First photo: New coffee shop, restaurant, and gas station under construction. The Zoning allowed a "Gas Backwards" building with the gas pumps to the rear. This creates a streetscape along the Driftway. The Driftway is the street name and the main entrance to Scituate Harbor.

Second photo: Current site of Dog Boarding & Training business. It is planned to be another 25 units of housing with retail on first floor fronting Driftway.

Third photo: New Sky Sail development immediately across from the Scituate Greenbush MBTA Station. This used to be additional parking for the MBTA Greenbush Station that was almost NEVER utilized.

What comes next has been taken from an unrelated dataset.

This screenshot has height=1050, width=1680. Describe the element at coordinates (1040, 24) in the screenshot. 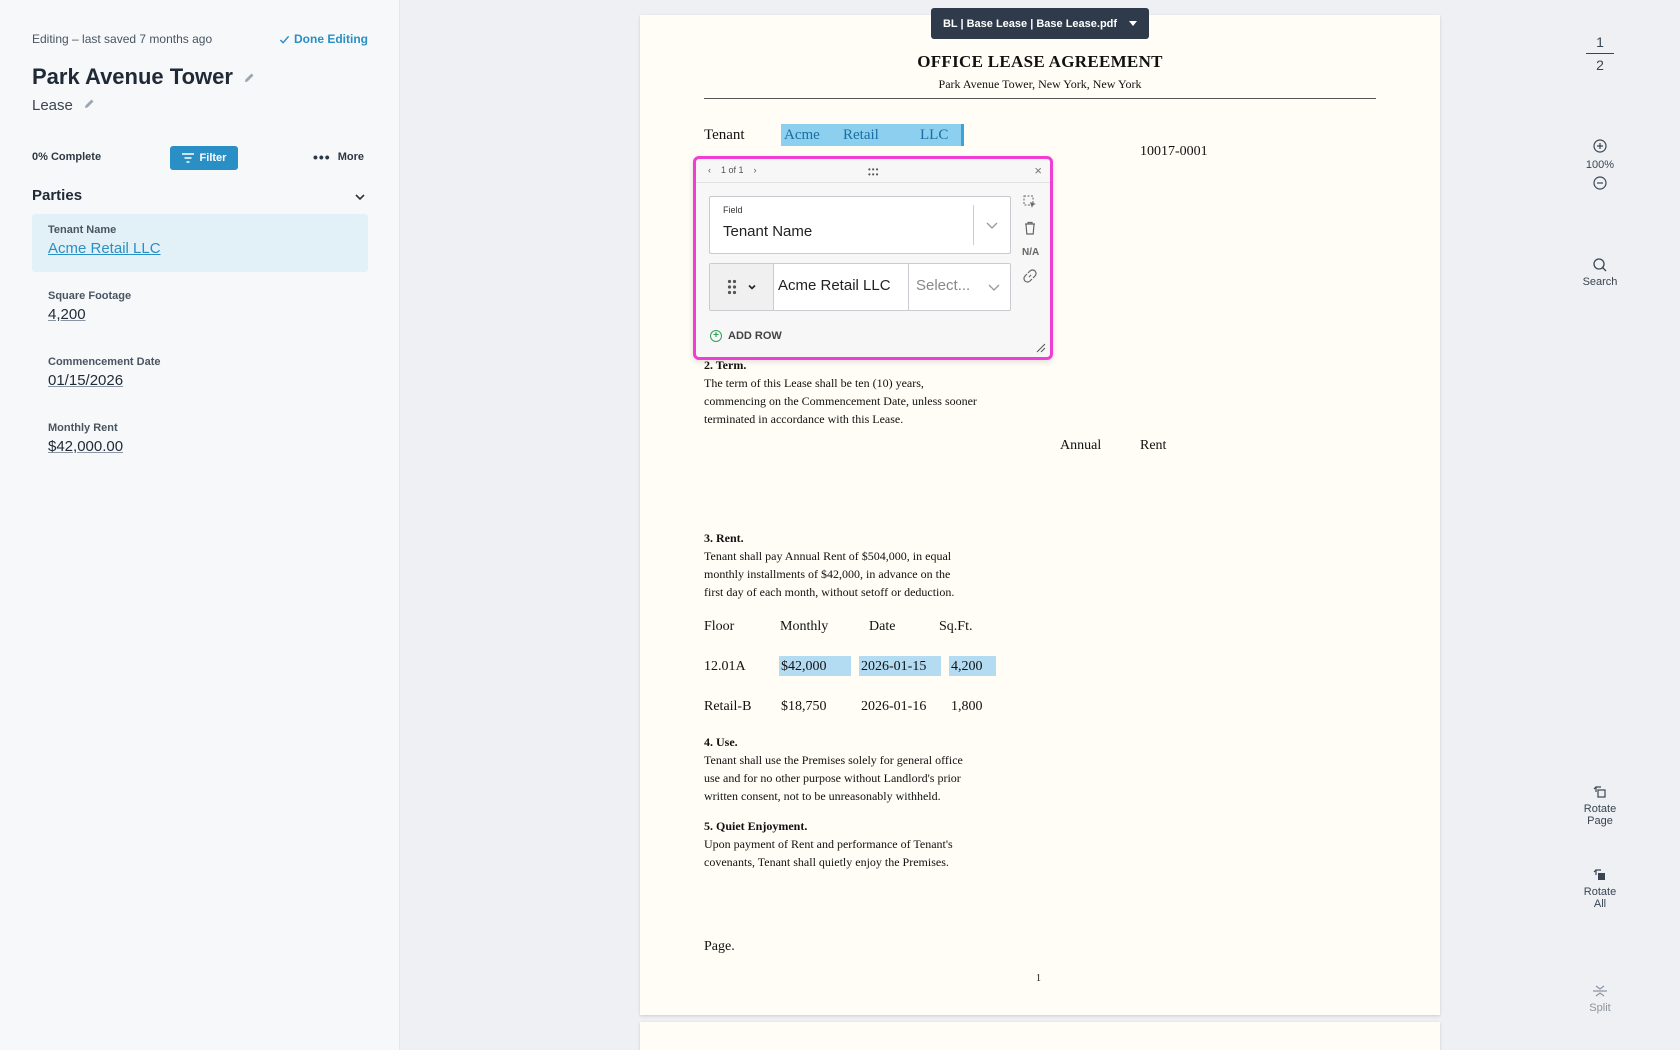

I see `document-selector: BL | Base Lease | Base Lease.pdf` at that location.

Fourth photo: All new development within the last 5 years. Gunther Tooties Coffee, some small businesses, and apartments directly adjacent to Greenbush MBTA Station

Fifth photo: Scituate has adopted a standard signage for trails, businesses, historic sites, etc. This sign alerts people to a public path that parallels the Sound Wall on the opposite side of the Greenbush MBTA Station. (I have more photos in next thread.)

Sixth photo: This is a "recreation" of a historic farm house that could not be structurally saved.

Seventh photo: Typical apartment building at 50 Country Way. This development has 3 main apartment buildings with retail on the first floor, plus the stand-alone Gunther Tooties coffee and sandwich building.